** BRIEF 1 **
In the rows below, copy out the stretch from the line containing "95 (26, 1220)" through the line containing "52 (26, 704)", keeping every line unchanged.

[start of TEXT SECTION]

1. What do I, an independent student, have to do to become an Illinois resident for tuition purposes?
The University of Illinois requires that you be a bona fide resident of Illinois for one calendar year prior to the term for which you are applying for resident status. The University's requirements to establish residency may be different than other Illinois institutions of higher education or government agencies. Bona fide residency involves being gainfully employed and actually living in the state for one year, and taking other specific actions which link you to the state of Illinois. It also requires that you reside in Illinois primarily for reasons that are not related to receiving an education. It's important that actions be completed before the beginning of the term in which you are attempting to establish residency.
1. What do I, a dependent student, have to do to become an Illinois resident for tuition purposes?
It is assumed that a dependent student's residency follows his/her parent's. If a family moves to Illinois because of an employment opportunity for the family breadwinner, the dependent student is eligible for resident tuition at the start of the next academic term.
2. How important is registering to vote and getting a driver's license/or an Illinois identification card?
These actions signify intent to reside in Illinois for other than educational purposes. If eligible, you would be expected to hold the voter's registration and the driver's license or identification card for at least one calendar year prior to the term for which you are seeking resident status.
3. What is meant by gainful employment?

[end of TEXT SECTION]
[start of RECORDS FOR PROCESSING]

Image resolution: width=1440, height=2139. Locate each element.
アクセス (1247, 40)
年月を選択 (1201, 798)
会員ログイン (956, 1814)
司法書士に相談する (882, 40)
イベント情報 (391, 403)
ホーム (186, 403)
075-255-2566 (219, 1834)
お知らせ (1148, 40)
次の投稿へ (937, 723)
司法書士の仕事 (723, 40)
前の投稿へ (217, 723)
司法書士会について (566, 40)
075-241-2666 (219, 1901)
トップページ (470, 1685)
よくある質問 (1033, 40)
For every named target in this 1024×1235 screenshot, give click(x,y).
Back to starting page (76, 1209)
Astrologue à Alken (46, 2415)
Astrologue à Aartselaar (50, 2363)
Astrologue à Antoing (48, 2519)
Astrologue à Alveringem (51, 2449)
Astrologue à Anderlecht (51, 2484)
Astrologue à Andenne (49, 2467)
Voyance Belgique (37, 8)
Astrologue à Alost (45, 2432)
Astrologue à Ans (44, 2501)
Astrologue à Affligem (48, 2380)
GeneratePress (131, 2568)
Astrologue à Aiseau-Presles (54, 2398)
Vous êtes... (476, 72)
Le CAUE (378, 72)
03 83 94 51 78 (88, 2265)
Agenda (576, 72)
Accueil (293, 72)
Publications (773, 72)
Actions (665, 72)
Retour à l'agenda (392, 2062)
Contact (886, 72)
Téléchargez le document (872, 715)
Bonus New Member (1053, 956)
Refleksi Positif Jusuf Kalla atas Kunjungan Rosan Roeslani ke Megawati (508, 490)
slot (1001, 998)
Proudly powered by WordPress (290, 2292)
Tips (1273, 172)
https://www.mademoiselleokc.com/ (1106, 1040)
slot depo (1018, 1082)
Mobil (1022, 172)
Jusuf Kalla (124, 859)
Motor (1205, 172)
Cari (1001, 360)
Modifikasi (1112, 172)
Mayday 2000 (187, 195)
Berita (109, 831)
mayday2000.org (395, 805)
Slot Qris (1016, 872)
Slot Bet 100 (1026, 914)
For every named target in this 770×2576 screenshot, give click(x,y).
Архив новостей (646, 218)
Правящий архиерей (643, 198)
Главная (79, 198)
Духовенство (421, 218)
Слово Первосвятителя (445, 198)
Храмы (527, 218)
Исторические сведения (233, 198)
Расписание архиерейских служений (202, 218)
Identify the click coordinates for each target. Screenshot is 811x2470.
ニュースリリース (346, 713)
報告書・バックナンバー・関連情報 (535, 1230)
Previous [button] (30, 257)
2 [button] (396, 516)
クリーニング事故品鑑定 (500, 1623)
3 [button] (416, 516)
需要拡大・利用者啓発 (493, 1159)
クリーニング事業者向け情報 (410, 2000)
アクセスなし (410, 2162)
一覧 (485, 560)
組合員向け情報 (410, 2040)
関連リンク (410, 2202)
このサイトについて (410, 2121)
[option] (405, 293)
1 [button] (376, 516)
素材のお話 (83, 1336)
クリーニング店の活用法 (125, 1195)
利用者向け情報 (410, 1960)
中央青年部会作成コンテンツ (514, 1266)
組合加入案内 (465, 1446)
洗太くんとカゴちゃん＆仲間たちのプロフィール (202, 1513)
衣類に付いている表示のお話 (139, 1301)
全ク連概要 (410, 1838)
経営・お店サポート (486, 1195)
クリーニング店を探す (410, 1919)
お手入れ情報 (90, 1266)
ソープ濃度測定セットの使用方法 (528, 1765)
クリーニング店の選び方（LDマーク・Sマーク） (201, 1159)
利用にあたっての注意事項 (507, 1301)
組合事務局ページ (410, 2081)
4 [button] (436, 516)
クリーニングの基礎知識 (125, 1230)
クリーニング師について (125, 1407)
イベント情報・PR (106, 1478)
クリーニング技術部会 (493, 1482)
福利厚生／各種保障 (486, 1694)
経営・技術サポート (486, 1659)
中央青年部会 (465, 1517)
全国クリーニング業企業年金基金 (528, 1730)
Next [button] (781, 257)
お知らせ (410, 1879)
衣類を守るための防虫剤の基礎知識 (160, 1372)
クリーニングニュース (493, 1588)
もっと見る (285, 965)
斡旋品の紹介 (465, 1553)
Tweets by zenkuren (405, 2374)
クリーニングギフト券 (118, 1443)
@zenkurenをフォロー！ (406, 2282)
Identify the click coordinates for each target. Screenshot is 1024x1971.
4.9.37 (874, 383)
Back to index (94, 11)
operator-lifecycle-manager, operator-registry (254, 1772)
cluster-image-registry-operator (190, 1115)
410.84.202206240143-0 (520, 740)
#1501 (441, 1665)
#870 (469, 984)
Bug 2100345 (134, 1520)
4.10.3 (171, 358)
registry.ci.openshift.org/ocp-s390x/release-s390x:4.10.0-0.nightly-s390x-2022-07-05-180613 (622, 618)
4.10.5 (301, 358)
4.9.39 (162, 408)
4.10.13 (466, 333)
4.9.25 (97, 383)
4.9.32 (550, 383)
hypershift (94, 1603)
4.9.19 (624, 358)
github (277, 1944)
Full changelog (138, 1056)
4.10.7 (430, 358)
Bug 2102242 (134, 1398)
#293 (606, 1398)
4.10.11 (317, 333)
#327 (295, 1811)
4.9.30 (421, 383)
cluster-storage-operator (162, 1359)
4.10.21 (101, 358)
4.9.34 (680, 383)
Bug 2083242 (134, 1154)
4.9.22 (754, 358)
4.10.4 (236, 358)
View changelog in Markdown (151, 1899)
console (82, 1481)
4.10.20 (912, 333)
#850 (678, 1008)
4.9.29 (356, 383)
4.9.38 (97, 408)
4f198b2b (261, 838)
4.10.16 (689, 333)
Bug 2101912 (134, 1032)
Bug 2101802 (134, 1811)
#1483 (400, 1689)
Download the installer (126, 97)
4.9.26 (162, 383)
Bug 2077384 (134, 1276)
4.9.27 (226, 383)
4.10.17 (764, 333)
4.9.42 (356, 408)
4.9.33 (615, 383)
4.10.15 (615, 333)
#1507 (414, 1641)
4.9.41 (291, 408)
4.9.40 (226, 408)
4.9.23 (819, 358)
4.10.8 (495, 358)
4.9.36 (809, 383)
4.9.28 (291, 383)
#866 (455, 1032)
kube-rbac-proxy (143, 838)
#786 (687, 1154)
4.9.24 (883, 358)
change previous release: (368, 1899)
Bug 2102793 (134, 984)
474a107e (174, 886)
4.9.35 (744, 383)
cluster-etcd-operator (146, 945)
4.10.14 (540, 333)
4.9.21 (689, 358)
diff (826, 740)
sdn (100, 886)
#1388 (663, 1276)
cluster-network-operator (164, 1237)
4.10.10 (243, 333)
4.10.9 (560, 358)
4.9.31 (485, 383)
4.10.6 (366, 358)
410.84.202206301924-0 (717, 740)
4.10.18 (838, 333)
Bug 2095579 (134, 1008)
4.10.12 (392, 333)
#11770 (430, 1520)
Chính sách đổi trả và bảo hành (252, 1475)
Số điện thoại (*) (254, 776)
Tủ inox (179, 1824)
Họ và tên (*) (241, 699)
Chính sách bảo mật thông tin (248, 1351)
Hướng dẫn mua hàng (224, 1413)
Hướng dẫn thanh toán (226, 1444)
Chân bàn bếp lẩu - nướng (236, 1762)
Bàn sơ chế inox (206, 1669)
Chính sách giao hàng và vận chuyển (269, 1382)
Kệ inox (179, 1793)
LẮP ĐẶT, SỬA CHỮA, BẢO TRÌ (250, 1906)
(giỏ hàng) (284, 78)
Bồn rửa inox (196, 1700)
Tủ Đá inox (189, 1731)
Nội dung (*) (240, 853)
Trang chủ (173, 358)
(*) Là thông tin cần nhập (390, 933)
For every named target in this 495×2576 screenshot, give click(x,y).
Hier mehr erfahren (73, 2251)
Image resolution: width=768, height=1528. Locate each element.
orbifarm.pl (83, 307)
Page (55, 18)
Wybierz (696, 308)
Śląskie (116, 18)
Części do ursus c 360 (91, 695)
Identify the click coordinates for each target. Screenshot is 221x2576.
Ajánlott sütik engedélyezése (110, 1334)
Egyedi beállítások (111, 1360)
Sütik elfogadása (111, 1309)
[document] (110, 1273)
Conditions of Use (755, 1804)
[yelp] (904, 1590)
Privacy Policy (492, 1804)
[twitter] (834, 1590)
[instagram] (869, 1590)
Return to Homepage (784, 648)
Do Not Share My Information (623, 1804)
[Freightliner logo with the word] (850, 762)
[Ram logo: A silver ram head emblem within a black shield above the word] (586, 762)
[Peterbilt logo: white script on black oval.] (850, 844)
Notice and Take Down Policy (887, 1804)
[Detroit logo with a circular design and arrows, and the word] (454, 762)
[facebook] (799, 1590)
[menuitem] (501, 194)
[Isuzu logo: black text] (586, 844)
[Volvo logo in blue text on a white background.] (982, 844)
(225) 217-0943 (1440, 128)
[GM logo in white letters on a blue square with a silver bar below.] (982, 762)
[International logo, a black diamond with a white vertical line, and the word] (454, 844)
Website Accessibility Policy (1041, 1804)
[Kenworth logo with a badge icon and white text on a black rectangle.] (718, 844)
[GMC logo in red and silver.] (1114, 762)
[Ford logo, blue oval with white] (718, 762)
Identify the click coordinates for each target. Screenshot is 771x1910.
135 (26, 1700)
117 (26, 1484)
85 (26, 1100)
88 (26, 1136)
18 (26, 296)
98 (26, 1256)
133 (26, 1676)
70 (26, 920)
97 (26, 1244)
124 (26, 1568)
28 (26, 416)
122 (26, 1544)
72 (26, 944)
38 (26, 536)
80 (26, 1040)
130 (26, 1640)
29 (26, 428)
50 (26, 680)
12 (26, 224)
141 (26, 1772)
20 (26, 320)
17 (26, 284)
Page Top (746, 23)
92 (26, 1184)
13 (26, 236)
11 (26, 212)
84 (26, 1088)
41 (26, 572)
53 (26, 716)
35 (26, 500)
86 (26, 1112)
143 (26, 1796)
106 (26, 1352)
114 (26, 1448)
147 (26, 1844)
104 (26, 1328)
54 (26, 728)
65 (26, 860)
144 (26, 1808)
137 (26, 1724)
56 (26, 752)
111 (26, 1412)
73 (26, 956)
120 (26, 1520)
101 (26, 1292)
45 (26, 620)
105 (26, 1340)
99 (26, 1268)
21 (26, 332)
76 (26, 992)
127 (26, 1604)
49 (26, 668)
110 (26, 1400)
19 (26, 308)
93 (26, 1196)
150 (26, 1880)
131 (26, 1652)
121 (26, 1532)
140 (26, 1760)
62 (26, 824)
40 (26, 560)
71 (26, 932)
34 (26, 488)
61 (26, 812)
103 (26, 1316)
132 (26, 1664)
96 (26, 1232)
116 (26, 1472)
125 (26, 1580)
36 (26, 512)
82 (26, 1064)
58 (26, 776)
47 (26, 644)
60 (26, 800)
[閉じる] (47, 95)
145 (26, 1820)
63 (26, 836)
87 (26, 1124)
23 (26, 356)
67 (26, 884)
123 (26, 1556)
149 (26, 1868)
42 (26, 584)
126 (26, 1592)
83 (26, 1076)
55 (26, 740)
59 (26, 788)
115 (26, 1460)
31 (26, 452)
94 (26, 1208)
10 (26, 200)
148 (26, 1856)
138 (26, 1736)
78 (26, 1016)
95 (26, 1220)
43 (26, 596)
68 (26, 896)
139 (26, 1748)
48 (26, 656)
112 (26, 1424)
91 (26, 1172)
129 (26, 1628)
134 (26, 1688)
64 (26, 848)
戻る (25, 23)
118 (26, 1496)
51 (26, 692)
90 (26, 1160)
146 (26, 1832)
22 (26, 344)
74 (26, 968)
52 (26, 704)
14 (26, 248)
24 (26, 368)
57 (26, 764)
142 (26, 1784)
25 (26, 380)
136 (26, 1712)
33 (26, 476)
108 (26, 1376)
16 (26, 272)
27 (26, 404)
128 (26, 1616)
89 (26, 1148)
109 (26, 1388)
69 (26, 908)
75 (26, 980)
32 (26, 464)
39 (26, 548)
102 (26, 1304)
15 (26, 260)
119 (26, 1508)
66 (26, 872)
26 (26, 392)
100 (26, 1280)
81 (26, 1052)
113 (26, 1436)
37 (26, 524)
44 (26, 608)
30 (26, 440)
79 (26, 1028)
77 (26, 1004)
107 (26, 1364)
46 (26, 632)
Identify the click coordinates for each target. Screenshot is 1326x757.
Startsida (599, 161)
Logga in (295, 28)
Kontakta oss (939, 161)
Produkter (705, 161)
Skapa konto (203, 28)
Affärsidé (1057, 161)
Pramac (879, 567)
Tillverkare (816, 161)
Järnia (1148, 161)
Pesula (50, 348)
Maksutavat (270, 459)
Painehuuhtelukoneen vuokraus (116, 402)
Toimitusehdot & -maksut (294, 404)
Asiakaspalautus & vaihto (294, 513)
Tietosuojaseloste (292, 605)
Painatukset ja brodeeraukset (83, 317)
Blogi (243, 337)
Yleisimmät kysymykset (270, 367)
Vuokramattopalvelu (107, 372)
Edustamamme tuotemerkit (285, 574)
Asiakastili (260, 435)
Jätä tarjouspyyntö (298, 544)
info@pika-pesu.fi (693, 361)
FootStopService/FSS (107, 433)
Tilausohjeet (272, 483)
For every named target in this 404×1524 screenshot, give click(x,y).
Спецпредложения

[end of RECORDS FOR PROCESSING]

** BRIEF 2 **
In the residency FAQ, rewrite the stretch from "It is assumed" through "next academic term." with "breadwinner" changed to "wage earner".

** FINAL RESULT 1 **
95 (26, 1220)
43 (26, 596)
68 (26, 896)
139 (26, 1748)
48 (26, 656)
112 (26, 1424)
91 (26, 1172)
129 (26, 1628)
134 (26, 1688)
64 (26, 848)
戻る (25, 23)
118 (26, 1496)
51 (26, 692)
90 (26, 1160)
146 (26, 1832)
22 (26, 344)
74 (26, 968)
52 (26, 704)

** FINAL RESULT 2 **
It is assumed that a dependent student's residency follows his/her parent's. If a family moves to Illinois because of an employment opportunity for the family wage earner, the dependent student is eligible for resident tuition at the start of the next academic term.